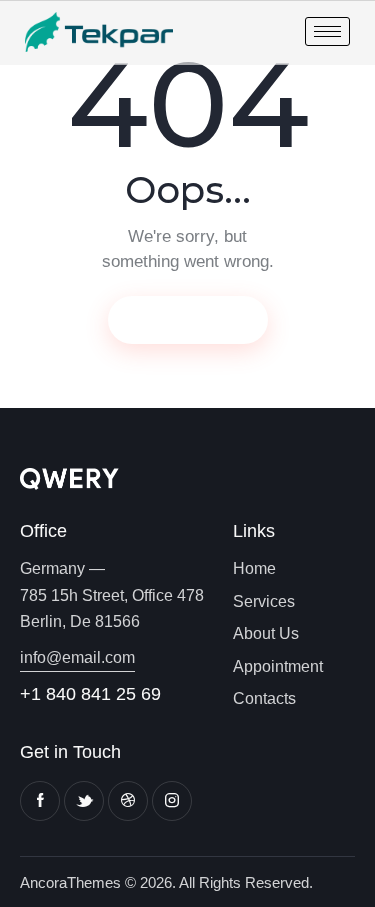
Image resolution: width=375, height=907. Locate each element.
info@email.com (77, 657)
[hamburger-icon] (327, 31)
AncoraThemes (70, 882)
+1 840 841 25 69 (90, 694)
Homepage (188, 319)
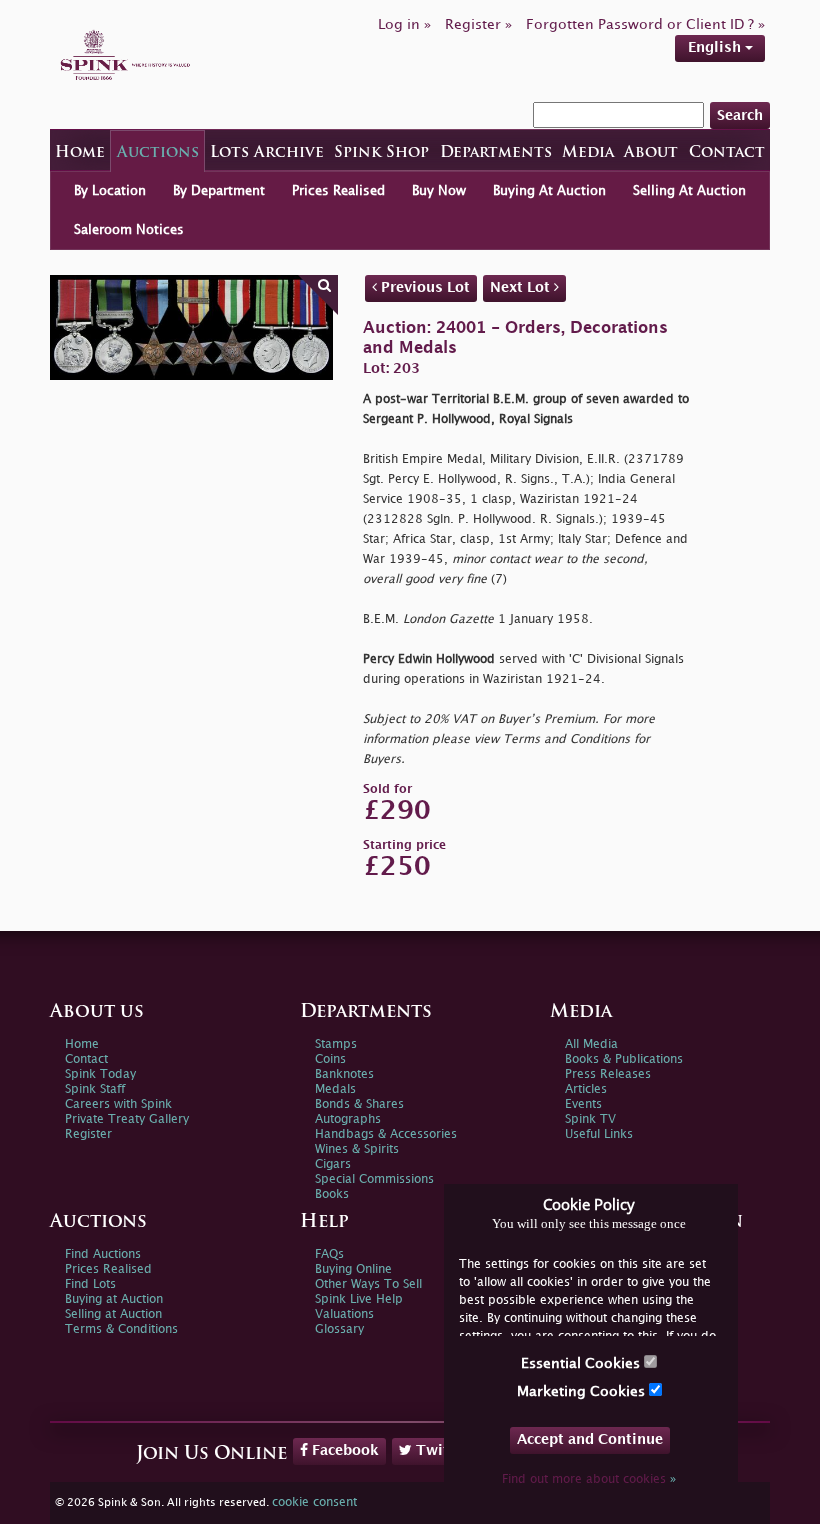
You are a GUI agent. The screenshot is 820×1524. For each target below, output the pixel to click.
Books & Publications (624, 1059)
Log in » (404, 24)
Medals (335, 1089)
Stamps (336, 1044)
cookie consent (314, 1502)
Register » (478, 24)
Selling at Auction (113, 1314)
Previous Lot (423, 287)
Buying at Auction (114, 1299)
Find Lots (90, 1284)
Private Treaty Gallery (127, 1119)
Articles (586, 1089)
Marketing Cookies (583, 1391)
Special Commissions (374, 1179)
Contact (727, 153)
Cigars (333, 1164)
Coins (330, 1059)
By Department (219, 191)
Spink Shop (381, 153)
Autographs (348, 1119)
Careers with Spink (118, 1104)
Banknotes (344, 1074)
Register (88, 1134)
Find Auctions (103, 1254)
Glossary (339, 1329)
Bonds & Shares (359, 1104)
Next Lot (522, 287)
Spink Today (100, 1074)
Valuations (344, 1314)
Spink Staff (95, 1089)
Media (588, 153)
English (716, 47)
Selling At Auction (689, 191)
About (651, 153)
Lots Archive (267, 153)
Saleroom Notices (129, 230)
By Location (110, 191)
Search (740, 115)
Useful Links (599, 1134)
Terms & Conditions (121, 1329)
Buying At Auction (549, 191)
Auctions (158, 153)
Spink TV (590, 1119)
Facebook (343, 1450)
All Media (591, 1044)
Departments (496, 153)
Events (583, 1104)
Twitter (440, 1450)
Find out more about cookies (589, 1479)
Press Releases (608, 1074)
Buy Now (439, 191)
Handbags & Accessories (386, 1134)
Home (80, 153)
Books (332, 1194)
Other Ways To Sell (368, 1284)
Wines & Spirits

+ + +

Within the material above, extract exactly the lines that start at the line containing "Private Treaty Gallery (127, 1119)" and stop after the line containing "Banknotes (344, 1074)", and only those.

Private Treaty Gallery (127, 1119)
Articles (586, 1089)
Marketing Cookies (583, 1391)
Special Commissions (374, 1179)
Contact (727, 153)
Cigars (333, 1164)
Coins (330, 1059)
By Department (219, 191)
Spink Shop (381, 153)
Autographs (348, 1119)
Careers with Spink (118, 1104)
Banknotes (344, 1074)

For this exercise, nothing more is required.